• **Problems and tasks**:
[1] Answer from the blog post about finishing old projects:
(a) What did the writer put on the compost pile?
(b) What two types of frames did the writer figure out how to use?
(c) Where was the writer living when the flannel squares were put together into blocks?
[2] Carry on the blog post about finishing old projects from its last sentence.

• **Passage**:
Segment Open

Sunday, November 06, 2005

A break for freedom

Accepting that I will not likely make that last batch of tomato sauce for the freezer, I put the Romas on the compost pile. My kitchen table is my own again. Also finished up a couple of small projects—installing the smoke detector/carbon monoxide monitor, sewing two sheets together for a duvet cover, and finding all the pieces to put together a pillow cover pieced and quilted years ago. It is good to get these things done.

I try not to let inanimate objects bully me. I try to keep around only the projects that I will really finish one day, but the projects go and multiply on me, and either stamina or interest fails on me. It must be a good sign somehow that lately I have been finishing up old, old projects. Quilted the last few stitches on my first quilt. Figured out how to use two types of frames—the lap version made of PVC pipe and the big cherry floor model.

The living room’s winter furniture arrangement can accommodate the big quilt frame, which is now set up with a queen size quilt made of flannel squares. The piecing and part of the quilting date back at least two houses—this is how I think of my personal history—or is it three? No, I think it was while I was living in Brooklyn that I put together simple four-square blocks of flannel, set them on an angle with single squares, and started quilting with big stitch.

Segment Closed

• **Given information**:
Segment Open

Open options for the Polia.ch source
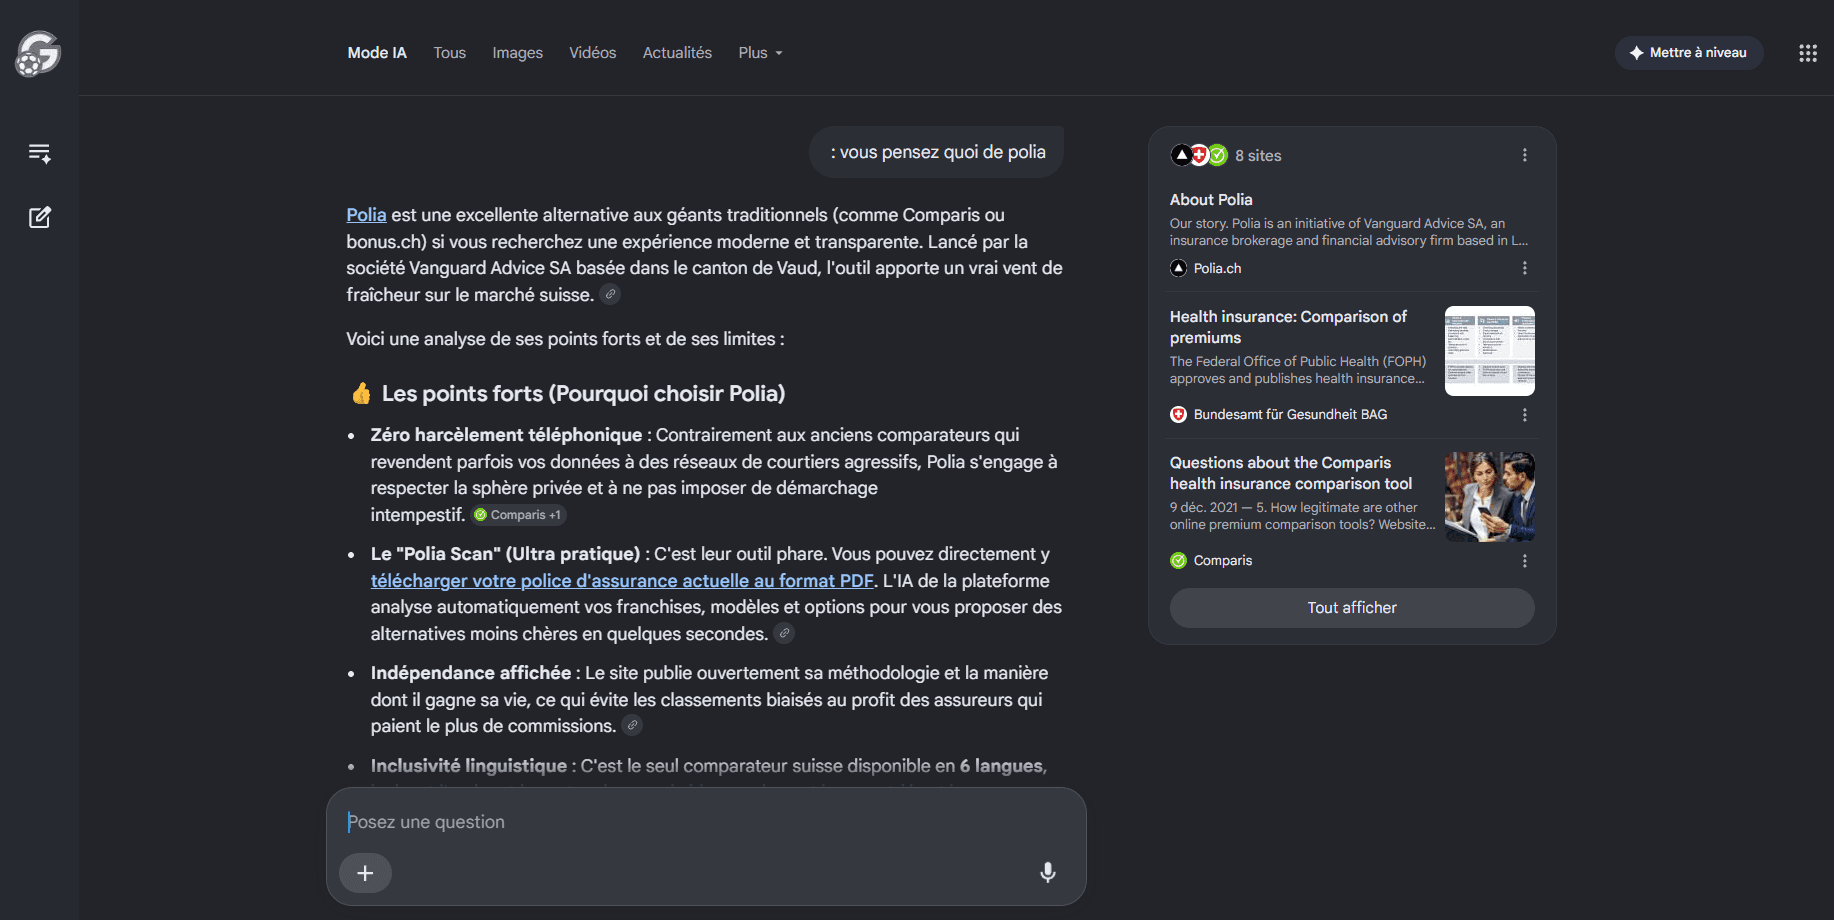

Segment Closed
Segment Open

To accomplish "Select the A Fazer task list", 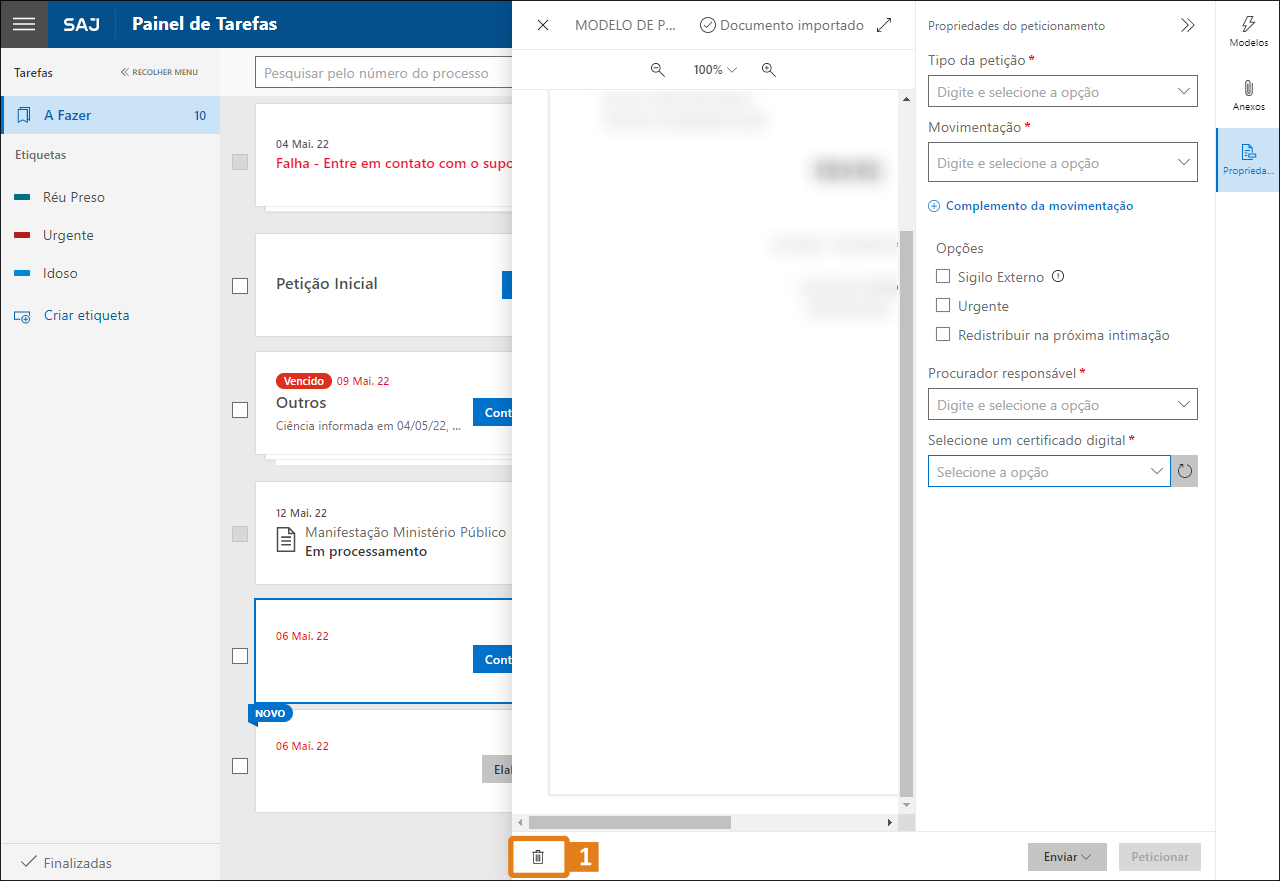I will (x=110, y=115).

Segment Closed
Segment Open

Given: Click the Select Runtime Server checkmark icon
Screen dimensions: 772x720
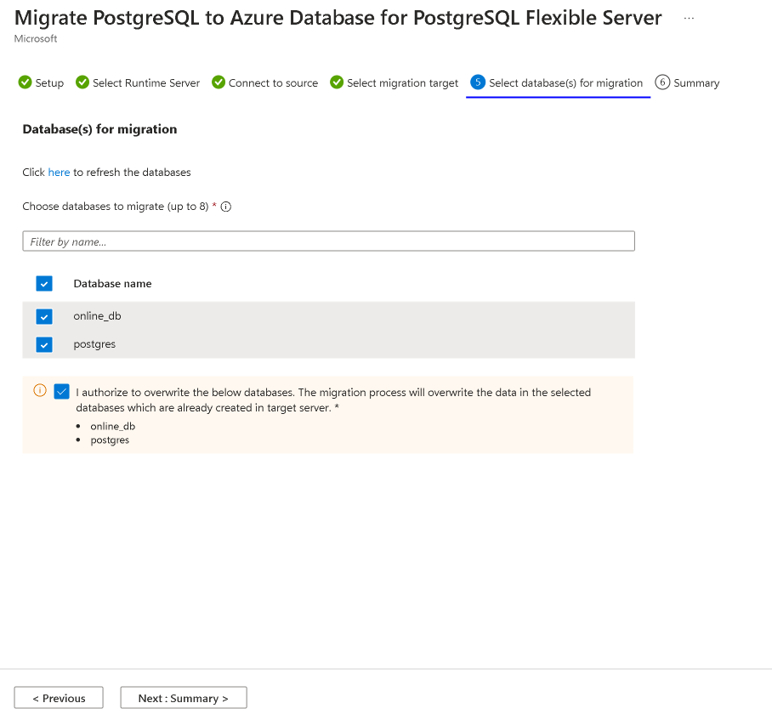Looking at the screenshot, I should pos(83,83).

Segment Closed

• **Per-task outputs**:
[1]
(a) The Romas.
(b) A lap version made of PVC pipe and a big cherry floor model.
(c) Brooklyn.

[2]
The same light that gives me morning light therapy is perfect for lighting this big project. I work on it at least a few stitches a day. Oddly, I do not feel intimidated or bullied by this very large project, not nearly as much as I do by my mending basket or the floors that need vacuuming.

Simplify. I have enough projects to hold me for years, maybe decades. Unless I am absolutely overcome, I don’t buy new ones these days, and I count this one of the benefits of having less free cash than I once did. From time to time I find treasures among my stash, and I have as much fun doing old projects as I once had acquiring them. If I lived a place where it was easier to shop, I might give in more readily, but I am enjoying the freedom of this simpler life.

Today I think I will make a batch of dog toys. Even at the Dollar Store, they cost something, and the squeakers are dangers to growing puppies. I can take a batch of scraps, some leftover stuffing, an hour or two with scissors and sewing machine, and I will get the same result a week from now: a layer of stuffing an inch deep on my living room rug and happy, boisterous puppies. Free and priceless.

1 comment:

Anonymous said...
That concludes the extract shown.